Trajectory Prediction Algorithm for Autonomous Vehicles: Winning Solutions in NeurIPS 2020 INTERPRET Challenge
Meituan’s unmanned delivery team secured first place in the Generalizability track and second in the Regular track of the NeurIPS 2020 INTERPRET trajectory‑prediction challenge by employing a mixed‑attention graph‑transformer with dual‑channel GRU and adaptive map processing, achieving ADEs of 0.5339 m and 0.1912 m respectively.
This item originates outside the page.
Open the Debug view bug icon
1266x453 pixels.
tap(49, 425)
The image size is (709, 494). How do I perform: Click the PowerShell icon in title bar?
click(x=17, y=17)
Meituan's unmanned delivery vehicle team won the NeurIPS 2020 INTERPRET trajectory prediction challenge, taking first place in the Generalizability track and second place in the Regular track. This article introduces the algorithmic details that led to the victory.
01 Background
NeurIPS (Conference on Neural Information Processing Systems) is a top conference in machine learning and computational neuroscience. The INTERPRET trajectory prediction challenge, part of the NeurIPS 2020 Workshop Competition Track, was organized by UC Berkeley MSC Lab to provide a public dataset for evaluating trajectory prediction methods in autonomous driving.
02 Competition Overview
The competition consists of two tracks:
Generalizability Track – test trajectories differ significantly from training data (collected from different scenes) and contain no high‑definition map.
Regular Track – test and training trajectories are from the same scenes and include high‑definition maps.
The dataset covers multiple countries (USA, China, Germany) and includes highway, urban, round‑about, and unprotected left‑turn scenarios with pedestrians, bicycles, and vehicles.
For each obstacle, participants receive 1 second (10 frames) of past motion and must predict the next 3 seconds (30 frames). Up to 50 candidate trajectories can be submitted per obstacle, but ranking is based on the Average Displacement Error (ADE) of the best (rank‑1) trajectory.
03 Algorithm Introduction
Part 1: Map Data Processing
Because the two tracks have different map availability, two representations are used:
Regular Track – high‑definition map is queried to obtain lane geometry around each position.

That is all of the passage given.